In 1918 Toronto was a provincial city with a half-million inhabitants, overwhelmingly British, Protestant and Tory. Today the city is undeniably world-class, its three million inhabitants gathered from all over the polyglot globe. Despite this metamorphosis, however, Toronto's resilient social fabric endures. Urban planners consider Toronto "the city that works"; other Canadians know it works, sometimes perhaps too hard and too well.
Toronto Since 1918 gathers the manifold strands of this great urban tapestry, bringing the city to life with an incisive, engaging text illustrated with more than 150 historical photographs.
About the author
JAMES LEMON, a native of a small town in southwestern Ontario, is Professor
Emeritus in Geography, University of Toronto. After earning his PhD in
historical geography at the University of Wisconsin in 1964, he taught at
UCLA before coming to Toronto in 1967.
He is the author of The Best Poor Man`s Country: Early Southeastern
Pennsylvania. That book won the American Historical
Association`s Beveridge Prize for the best book in American history 1972.
He is also the author of Liberal Dreams and Nature`s Limits: Great North
American Cities since 1600. In that book, one chapter focuses on Toronto leading up to 1975. He is currently writing a book dealing with Canada`s past, present and future.

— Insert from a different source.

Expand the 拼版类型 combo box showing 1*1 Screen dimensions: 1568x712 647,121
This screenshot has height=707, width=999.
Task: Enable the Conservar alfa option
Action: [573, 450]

Sometime activist in Toronto`s public realm during the reform era, Jim Lemon was chair of the Annex Residents Association 1971-1973 and of the
Confederation of Resident and Ratepayer Associations 1973. He ran in
provincial and federal elections. From 1976 to 1978 he served on the Toronto Board of Education, deciding then that he was not cut out to be a
politician. When not writing, he gives occasional lectures and seminars, and in warm weather grows vegetables and flowers on his Annex space.